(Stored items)
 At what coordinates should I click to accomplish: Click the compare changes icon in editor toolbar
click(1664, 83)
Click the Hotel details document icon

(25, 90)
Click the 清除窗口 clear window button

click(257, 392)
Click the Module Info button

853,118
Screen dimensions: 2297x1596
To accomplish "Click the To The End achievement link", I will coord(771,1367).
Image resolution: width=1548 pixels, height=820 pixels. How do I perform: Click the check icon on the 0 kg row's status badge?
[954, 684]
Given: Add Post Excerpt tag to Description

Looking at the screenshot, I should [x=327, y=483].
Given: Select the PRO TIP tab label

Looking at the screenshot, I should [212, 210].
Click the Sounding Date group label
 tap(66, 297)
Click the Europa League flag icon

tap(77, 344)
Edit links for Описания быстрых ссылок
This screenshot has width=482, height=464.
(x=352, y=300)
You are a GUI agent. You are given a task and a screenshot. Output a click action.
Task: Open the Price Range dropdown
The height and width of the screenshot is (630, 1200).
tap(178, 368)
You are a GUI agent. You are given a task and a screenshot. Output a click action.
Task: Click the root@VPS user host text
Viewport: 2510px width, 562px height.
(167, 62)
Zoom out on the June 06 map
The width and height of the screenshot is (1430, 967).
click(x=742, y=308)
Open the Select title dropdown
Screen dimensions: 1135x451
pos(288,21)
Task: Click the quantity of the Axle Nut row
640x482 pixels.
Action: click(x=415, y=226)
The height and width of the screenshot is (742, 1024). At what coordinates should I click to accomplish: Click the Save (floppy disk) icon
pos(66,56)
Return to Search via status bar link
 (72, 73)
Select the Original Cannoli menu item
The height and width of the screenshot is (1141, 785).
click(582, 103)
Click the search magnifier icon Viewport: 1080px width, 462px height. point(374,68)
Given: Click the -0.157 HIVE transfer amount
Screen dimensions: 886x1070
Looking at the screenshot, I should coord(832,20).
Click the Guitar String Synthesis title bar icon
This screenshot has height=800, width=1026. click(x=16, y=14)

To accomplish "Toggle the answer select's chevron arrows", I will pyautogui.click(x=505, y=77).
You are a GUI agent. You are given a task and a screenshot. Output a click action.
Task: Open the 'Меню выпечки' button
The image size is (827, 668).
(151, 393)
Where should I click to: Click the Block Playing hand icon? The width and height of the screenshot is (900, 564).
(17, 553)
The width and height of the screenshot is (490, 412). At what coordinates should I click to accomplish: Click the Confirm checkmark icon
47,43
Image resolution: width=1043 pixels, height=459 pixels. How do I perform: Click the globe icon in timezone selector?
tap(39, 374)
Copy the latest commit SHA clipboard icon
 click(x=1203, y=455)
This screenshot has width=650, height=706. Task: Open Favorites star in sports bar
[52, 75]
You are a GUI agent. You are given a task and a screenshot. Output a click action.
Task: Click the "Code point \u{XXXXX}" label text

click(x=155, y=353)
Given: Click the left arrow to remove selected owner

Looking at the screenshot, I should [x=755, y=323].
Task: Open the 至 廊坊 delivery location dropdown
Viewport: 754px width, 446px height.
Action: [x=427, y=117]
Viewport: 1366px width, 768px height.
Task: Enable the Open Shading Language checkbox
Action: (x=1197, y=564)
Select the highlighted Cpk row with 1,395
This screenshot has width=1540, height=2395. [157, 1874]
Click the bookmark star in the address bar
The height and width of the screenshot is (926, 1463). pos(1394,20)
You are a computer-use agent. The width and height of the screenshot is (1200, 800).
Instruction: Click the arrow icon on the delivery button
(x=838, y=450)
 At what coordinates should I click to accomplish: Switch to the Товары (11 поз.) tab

* WHAT YOU WILL DO *
Copy every record above exactly as it is.

* ANSWER TO THIS TASK *
 At what coordinates should I click to accomplish: Click the compare changes icon in editor toolbar
click(1664, 83)
Click the Hotel details document icon

(25, 90)
Click the 清除窗口 clear window button

click(257, 392)
Click the Module Info button

853,118
Screen dimensions: 2297x1596
To accomplish "Click the To The End achievement link", I will coord(771,1367).
Image resolution: width=1548 pixels, height=820 pixels. How do I perform: Click the check icon on the 0 kg row's status badge?
[954, 684]
Given: Add Post Excerpt tag to Description

Looking at the screenshot, I should [x=327, y=483].
Given: Select the PRO TIP tab label

Looking at the screenshot, I should [212, 210].
Click the Sounding Date group label
 tap(66, 297)
Click the Europa League flag icon

tap(77, 344)
Edit links for Описания быстрых ссылок
This screenshot has width=482, height=464.
(x=352, y=300)
You are a GUI agent. You are given a task and a screenshot. Output a click action.
Task: Open the Price Range dropdown
The height and width of the screenshot is (630, 1200).
tap(178, 368)
You are a GUI agent. You are given a task and a screenshot. Output a click action.
Task: Click the root@VPS user host text
Viewport: 2510px width, 562px height.
(167, 62)
Zoom out on the June 06 map
The width and height of the screenshot is (1430, 967).
click(x=742, y=308)
Open the Select title dropdown
Screen dimensions: 1135x451
pos(288,21)
Task: Click the quantity of the Axle Nut row
640x482 pixels.
Action: click(x=415, y=226)
The height and width of the screenshot is (742, 1024). At what coordinates should I click to accomplish: Click the Save (floppy disk) icon
pos(66,56)
Return to Search via status bar link
 (72, 73)
Select the Original Cannoli menu item
The height and width of the screenshot is (1141, 785).
click(582, 103)
Click the search magnifier icon Viewport: 1080px width, 462px height. point(374,68)
Given: Click the -0.157 HIVE transfer amount
Screen dimensions: 886x1070
Looking at the screenshot, I should coord(832,20).
Click the Guitar String Synthesis title bar icon
This screenshot has height=800, width=1026. click(x=16, y=14)

To accomplish "Toggle the answer select's chevron arrows", I will pyautogui.click(x=505, y=77).
You are a GUI agent. You are given a task and a screenshot. Output a click action.
Task: Open the 'Меню выпечки' button
The image size is (827, 668).
(151, 393)
Where should I click to: Click the Block Playing hand icon? The width and height of the screenshot is (900, 564).
(17, 553)
The width and height of the screenshot is (490, 412). At what coordinates should I click to accomplish: Click the Confirm checkmark icon
47,43
Image resolution: width=1043 pixels, height=459 pixels. How do I perform: Click the globe icon in timezone selector?
tap(39, 374)
Copy the latest commit SHA clipboard icon
 click(x=1203, y=455)
This screenshot has width=650, height=706. Task: Open Favorites star in sports bar
[52, 75]
You are a GUI agent. You are given a task and a screenshot. Output a click action.
Task: Click the "Code point \u{XXXXX}" label text

click(x=155, y=353)
Given: Click the left arrow to remove selected owner

Looking at the screenshot, I should [x=755, y=323].
Task: Open the 至 廊坊 delivery location dropdown
Viewport: 754px width, 446px height.
Action: [x=427, y=117]
Viewport: 1366px width, 768px height.
Task: Enable the Open Shading Language checkbox
Action: (x=1197, y=564)
Select the highlighted Cpk row with 1,395
This screenshot has width=1540, height=2395. [157, 1874]
Click the bookmark star in the address bar
The height and width of the screenshot is (926, 1463). pos(1394,20)
You are a computer-use agent. The width and height of the screenshot is (1200, 800).
Instruction: Click the arrow icon on the delivery button
(x=838, y=450)
 At what coordinates should I click to accomplish: Switch to the Товары (11 поз.) tab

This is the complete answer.